OOB metrics (right): Sequential bootstrap achieves the larger separation on AUC (0.629 vs 0.556), reflecting the ranking improvement that flows from sampling low-concurrency observations more often. F1 and accuracy favour standard bootstrap by smaller margins. Coverage is 1.000 for both arms, confirming that neither sampler systematically excludes observations from OOB estimation.

The afml.cache Refactoring

The caching infrastructure introduced in Part 6 accumulated three structural defects over successive iterations. At least three modules — backtest_cache, cv_cache, and incremental_bar_cache — contained separate key-generation implementations that diverged in their handling of DataFrames, sklearn estimators, and scipy distributions. The serialization strategy was inconsistent: some paths used pickle directly while others called joblib. And cache_monitoring.py had missing top-level imports (joblib.Memory, os, time) that caused an ImportError at every monitoring callsite. The March 2026 refactoring consolidates all of this into a single source of truth and adds two new capabilities: source-hash-based stale detection and dataset-access contamination tracking.

Unified Cache Core

unified_cache.py is the new core module. It exports UnifiedCacheKeyGenerator, the @cacheable decorator, CacheStats, and initialize_cache_system. The CACHE_DIRS dict is built from the AFML_CACHE environment variable when set, and falls back to appdirs.user_cache_dir("afml") otherwise. This is the same mechanism the pipeline already uses for Google Drive routing.

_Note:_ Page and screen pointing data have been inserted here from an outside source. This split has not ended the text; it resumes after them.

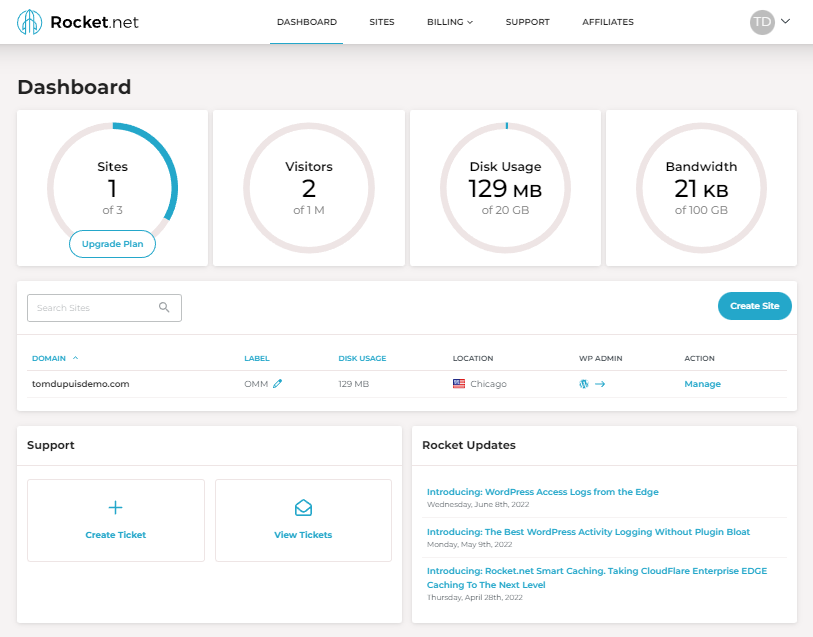Image resolution: width=813 pixels, height=637 pixels.
Task: Open the chevron next to the TD avatar
Action: (x=784, y=21)
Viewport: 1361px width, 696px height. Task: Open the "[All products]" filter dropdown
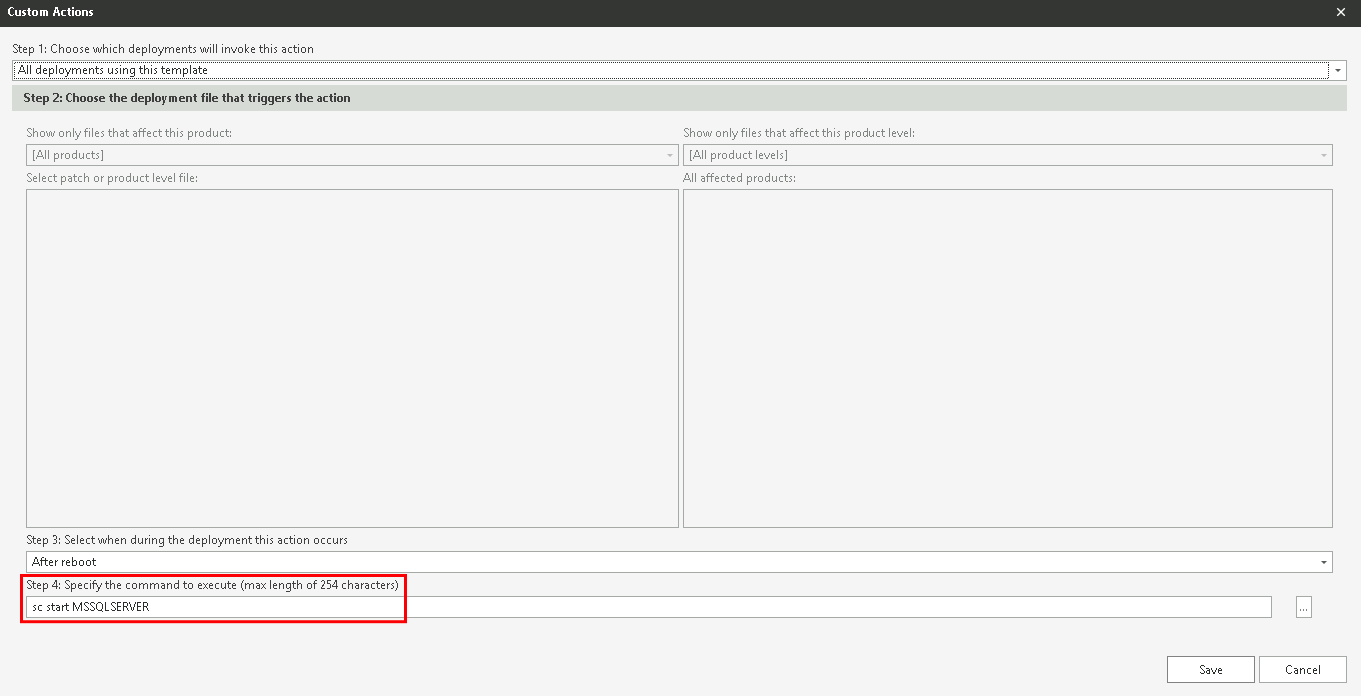[669, 155]
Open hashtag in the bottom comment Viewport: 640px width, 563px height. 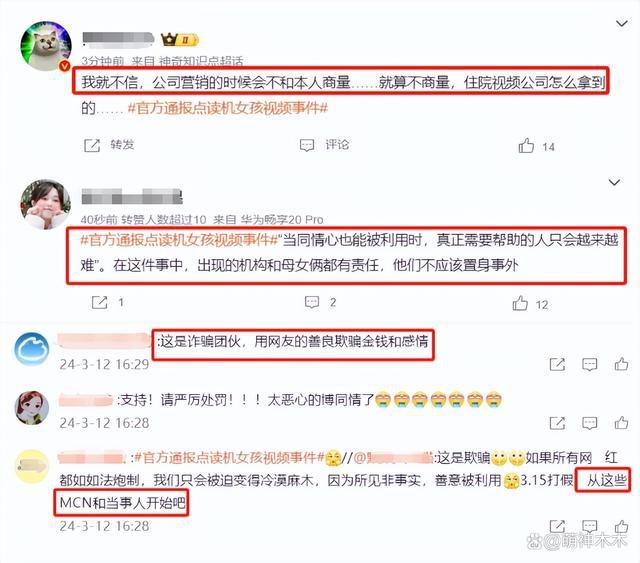coord(229,458)
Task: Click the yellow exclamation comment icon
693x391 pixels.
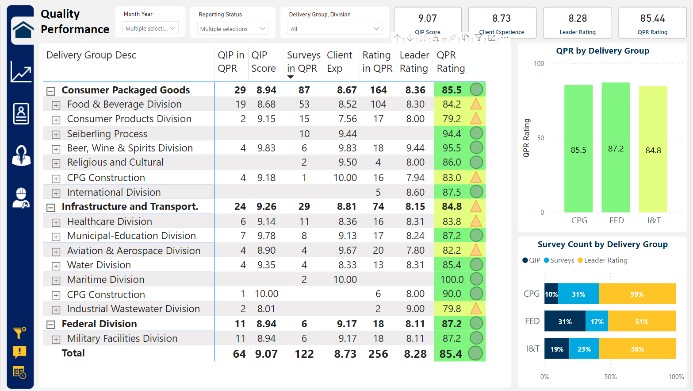Action: [19, 352]
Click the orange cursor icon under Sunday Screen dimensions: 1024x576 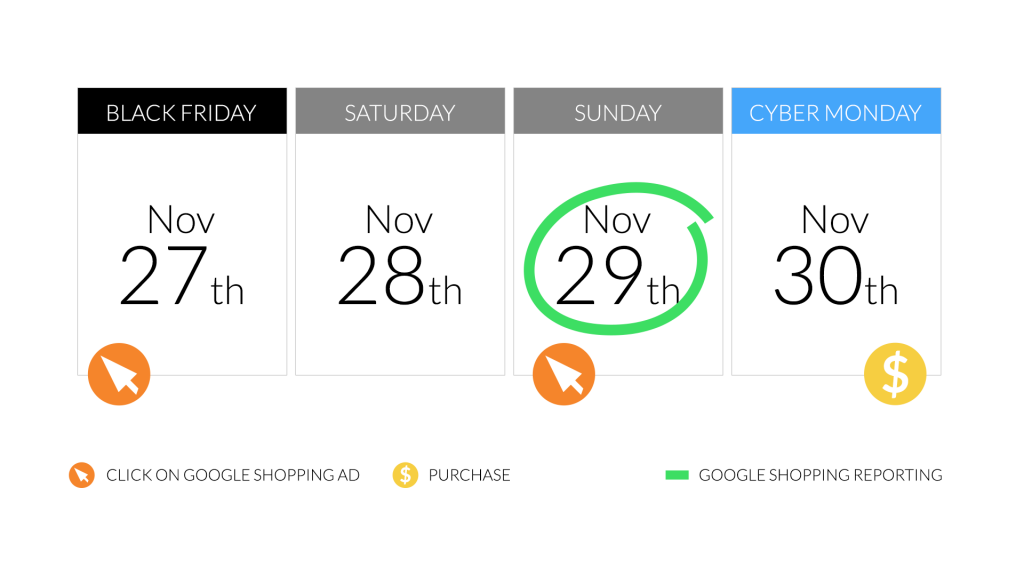(x=564, y=374)
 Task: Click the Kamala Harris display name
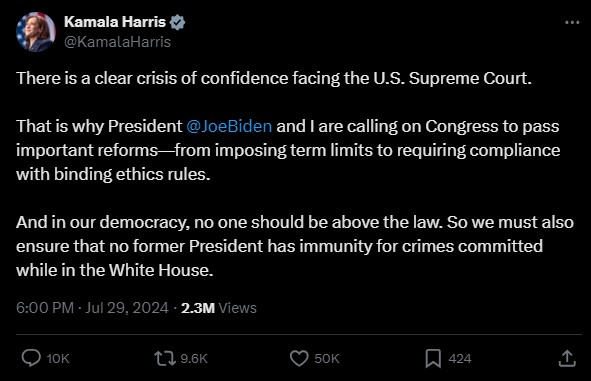pyautogui.click(x=115, y=22)
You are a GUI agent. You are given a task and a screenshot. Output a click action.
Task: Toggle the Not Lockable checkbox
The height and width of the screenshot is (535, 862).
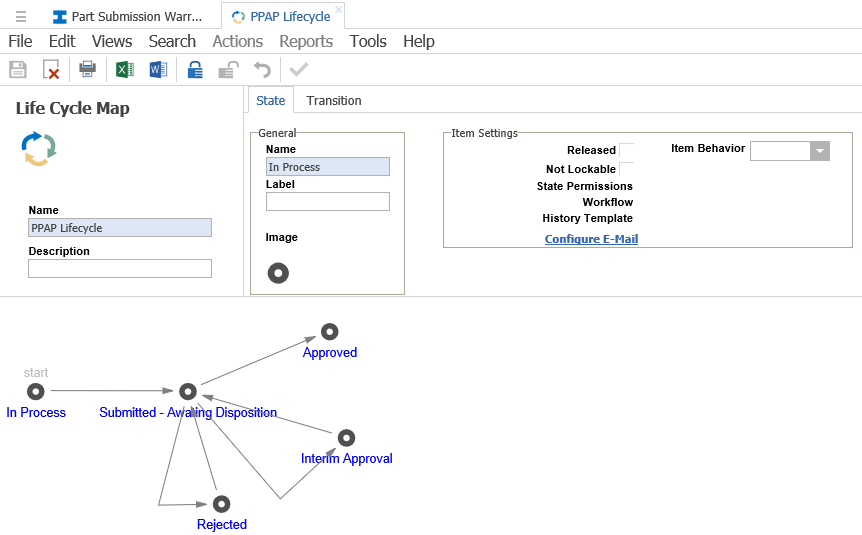[x=626, y=169]
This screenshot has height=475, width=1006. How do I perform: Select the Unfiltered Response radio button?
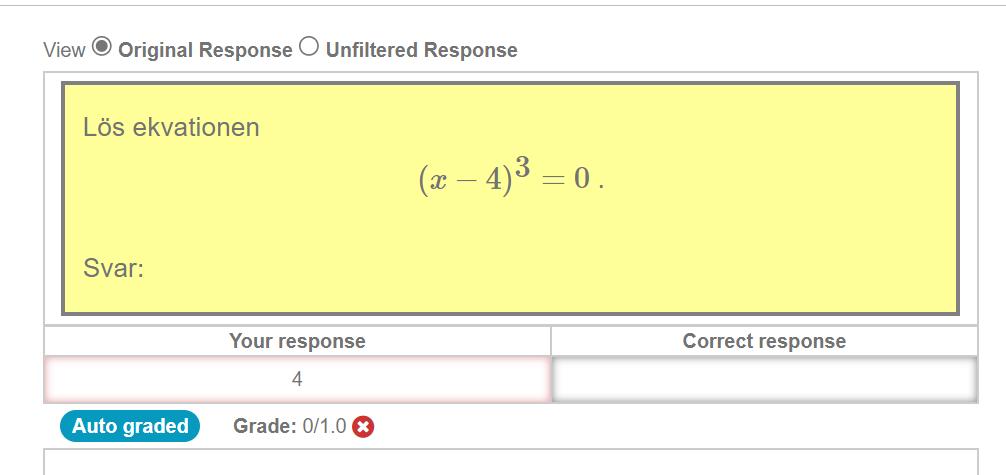point(309,47)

UnifiedCacheKeyGenerator.generate_key() handles every type in the AFML stack: sklearn BaseEstimator instances are hashed via get_params(deep=True), scipy frozen distributions via their args and kwds, DataFrames via shape, column list, DatetimeIndex endpoints, and a 1%-sample content hash, and primitives via direct string encoding. Two optional flags extend the key. time_aware=True scans bound arguments for the first DatetimeIndex parameter (t1, data, prices, index) and appends the date range; a run on January data cannot return the cached result of a March run. auto_versioning=True hashes the function's source code and closure values; any edit to the decorated function automatically produces a cache miss on the next call.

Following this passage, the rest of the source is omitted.